What is being asked: Set the pictures aside and write down, exactly as they appear, the lines from the one containing "You are a GUI" through the end of the material.

Source data:

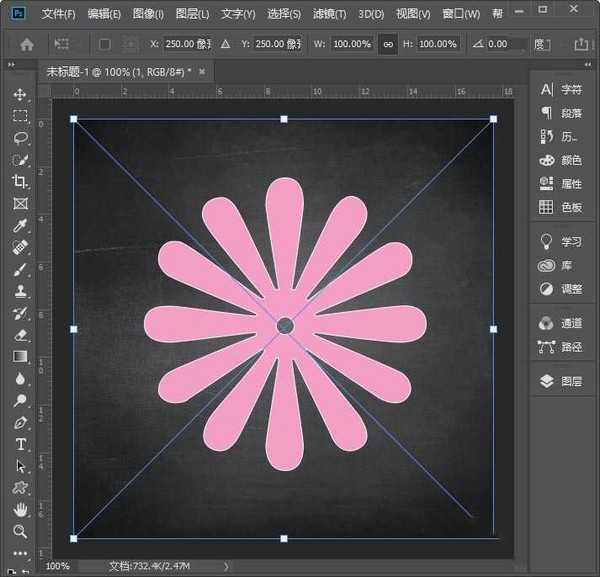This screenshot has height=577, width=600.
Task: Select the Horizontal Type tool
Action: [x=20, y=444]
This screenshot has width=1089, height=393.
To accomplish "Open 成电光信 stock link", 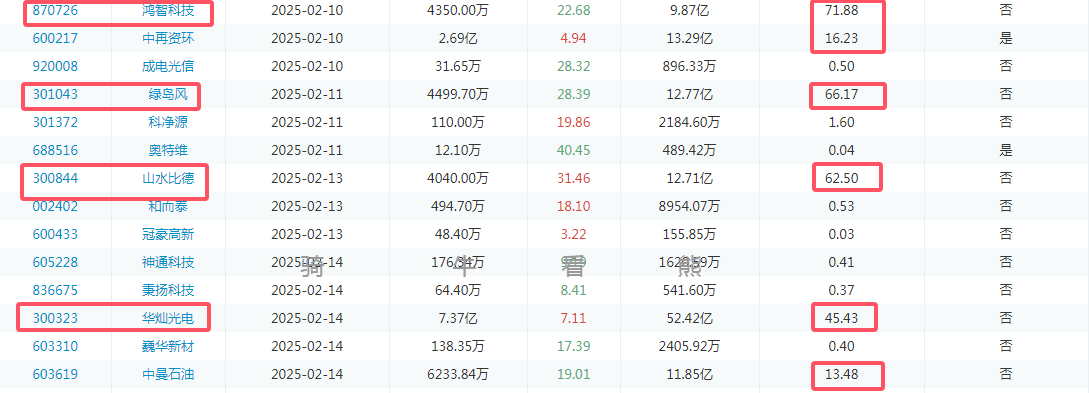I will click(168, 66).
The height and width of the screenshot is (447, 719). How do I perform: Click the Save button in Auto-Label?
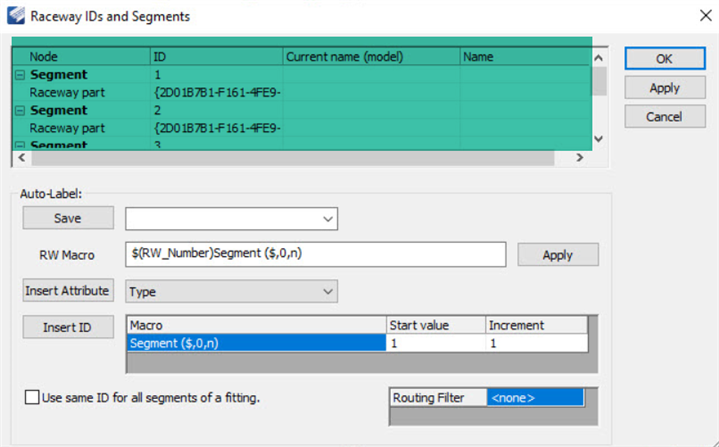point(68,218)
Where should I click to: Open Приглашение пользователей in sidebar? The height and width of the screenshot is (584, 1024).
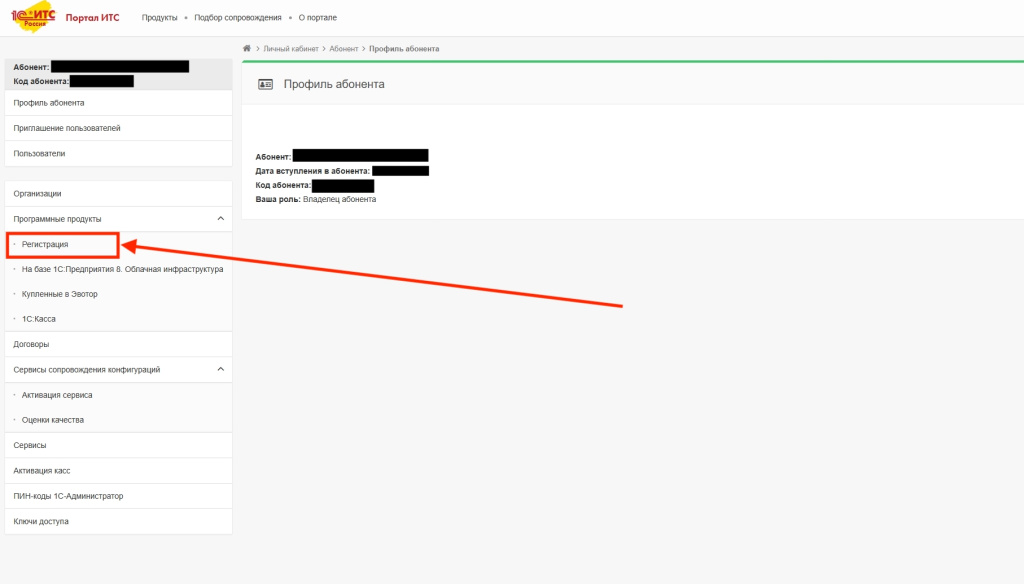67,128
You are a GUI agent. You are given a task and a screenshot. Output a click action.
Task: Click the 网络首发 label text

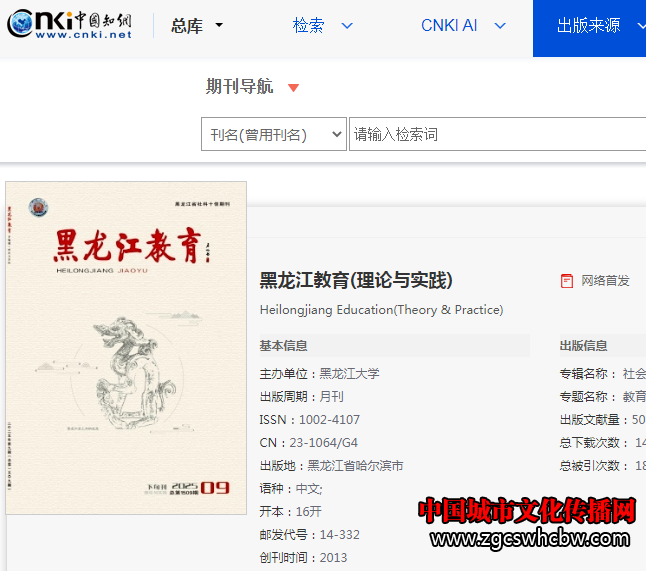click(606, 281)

The completed task:
You are a GUI agent. You are given a task and a screenshot. Output a click action.
Task: Click the 网络首发 label text

click(606, 281)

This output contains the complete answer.